What this task involves: Please rewrite the material beginning at the line that has "The width and height of the screenshot is (1347, 770)." and stopping after the line that has "Action: coord(494,30)", with "dropdown" changed to "drop-down list" and everything else left as it is.

The input:
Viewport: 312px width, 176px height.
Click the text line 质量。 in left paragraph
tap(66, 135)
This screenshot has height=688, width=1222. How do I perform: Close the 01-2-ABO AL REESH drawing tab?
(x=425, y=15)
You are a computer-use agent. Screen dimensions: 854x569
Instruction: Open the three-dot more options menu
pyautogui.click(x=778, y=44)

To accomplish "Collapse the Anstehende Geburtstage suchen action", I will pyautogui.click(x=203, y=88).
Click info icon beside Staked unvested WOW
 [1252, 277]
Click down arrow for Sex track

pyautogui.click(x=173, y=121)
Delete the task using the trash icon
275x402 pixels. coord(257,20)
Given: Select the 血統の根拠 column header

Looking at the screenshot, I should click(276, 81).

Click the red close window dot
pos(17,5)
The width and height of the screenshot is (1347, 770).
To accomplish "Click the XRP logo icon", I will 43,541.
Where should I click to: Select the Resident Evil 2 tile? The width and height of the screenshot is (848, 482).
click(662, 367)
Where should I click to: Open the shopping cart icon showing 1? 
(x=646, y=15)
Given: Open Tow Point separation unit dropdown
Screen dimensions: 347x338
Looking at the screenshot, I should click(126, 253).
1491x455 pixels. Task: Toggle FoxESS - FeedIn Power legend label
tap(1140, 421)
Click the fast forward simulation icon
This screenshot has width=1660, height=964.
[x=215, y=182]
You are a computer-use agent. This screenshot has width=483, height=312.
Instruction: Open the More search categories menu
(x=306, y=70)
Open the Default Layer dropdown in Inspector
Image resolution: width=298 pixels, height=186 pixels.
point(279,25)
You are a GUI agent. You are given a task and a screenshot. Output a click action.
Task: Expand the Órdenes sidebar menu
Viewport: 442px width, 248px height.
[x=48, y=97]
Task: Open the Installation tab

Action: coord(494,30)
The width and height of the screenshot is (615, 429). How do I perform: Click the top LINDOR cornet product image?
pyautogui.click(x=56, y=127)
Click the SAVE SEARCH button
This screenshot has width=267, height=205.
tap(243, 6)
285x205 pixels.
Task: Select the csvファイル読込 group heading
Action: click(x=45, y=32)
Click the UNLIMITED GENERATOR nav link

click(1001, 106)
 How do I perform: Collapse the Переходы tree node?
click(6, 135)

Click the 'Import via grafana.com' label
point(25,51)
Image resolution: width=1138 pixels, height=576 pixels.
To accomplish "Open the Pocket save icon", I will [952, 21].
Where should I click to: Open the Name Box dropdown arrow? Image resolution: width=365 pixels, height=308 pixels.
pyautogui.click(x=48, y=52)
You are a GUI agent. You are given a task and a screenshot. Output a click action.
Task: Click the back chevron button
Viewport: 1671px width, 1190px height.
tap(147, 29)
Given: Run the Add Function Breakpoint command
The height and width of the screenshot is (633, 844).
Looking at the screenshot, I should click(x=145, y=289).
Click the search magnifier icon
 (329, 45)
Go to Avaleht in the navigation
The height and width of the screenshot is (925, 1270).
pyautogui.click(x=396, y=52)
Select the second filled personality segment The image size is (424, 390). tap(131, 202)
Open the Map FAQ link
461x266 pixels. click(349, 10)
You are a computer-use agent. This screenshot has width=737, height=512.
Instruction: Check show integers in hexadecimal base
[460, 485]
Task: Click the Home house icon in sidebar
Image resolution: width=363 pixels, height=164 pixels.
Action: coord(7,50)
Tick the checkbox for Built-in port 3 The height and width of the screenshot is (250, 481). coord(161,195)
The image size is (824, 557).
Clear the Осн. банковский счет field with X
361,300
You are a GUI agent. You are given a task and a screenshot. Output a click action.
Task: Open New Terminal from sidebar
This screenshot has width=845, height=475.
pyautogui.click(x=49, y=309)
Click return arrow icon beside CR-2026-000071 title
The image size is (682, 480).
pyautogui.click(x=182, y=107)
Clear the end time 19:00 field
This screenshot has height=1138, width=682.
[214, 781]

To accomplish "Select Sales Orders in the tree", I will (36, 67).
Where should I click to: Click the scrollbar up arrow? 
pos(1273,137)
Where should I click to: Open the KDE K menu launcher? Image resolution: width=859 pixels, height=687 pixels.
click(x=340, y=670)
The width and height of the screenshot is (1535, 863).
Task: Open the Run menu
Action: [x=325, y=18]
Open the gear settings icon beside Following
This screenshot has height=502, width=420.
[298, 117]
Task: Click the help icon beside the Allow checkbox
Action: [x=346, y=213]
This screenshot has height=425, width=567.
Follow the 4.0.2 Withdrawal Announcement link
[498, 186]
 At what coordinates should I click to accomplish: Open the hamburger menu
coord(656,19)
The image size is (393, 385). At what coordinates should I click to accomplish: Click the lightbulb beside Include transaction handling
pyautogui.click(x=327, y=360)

Correct response:
The width and height of the screenshot is (1347, 770).
To accomplish "Click the XRP logo icon", I will 43,541.
Where should I click to: Select the Resident Evil 2 tile? The width and height of the screenshot is (848, 482).
click(662, 367)
Where should I click to: Open the shopping cart icon showing 1? 
(x=646, y=15)
Given: Open Tow Point separation unit drop-down list
Screen dimensions: 347x338
Looking at the screenshot, I should click(126, 253).
1491x455 pixels. Task: Toggle FoxESS - FeedIn Power legend label
tap(1140, 421)
Click the fast forward simulation icon
This screenshot has width=1660, height=964.
[x=215, y=182]
You are a computer-use agent. This screenshot has width=483, height=312.
Instruction: Open the More search categories menu
(x=306, y=70)
Open the Default Layer drop-down list in Inspector
Image resolution: width=298 pixels, height=186 pixels.
point(279,25)
You are a GUI agent. You are given a task and a screenshot. Output a click action.
Task: Expand the Órdenes sidebar menu
Viewport: 442px width, 248px height.
[x=48, y=97]
Task: Open the Installation tab

Action: coord(494,30)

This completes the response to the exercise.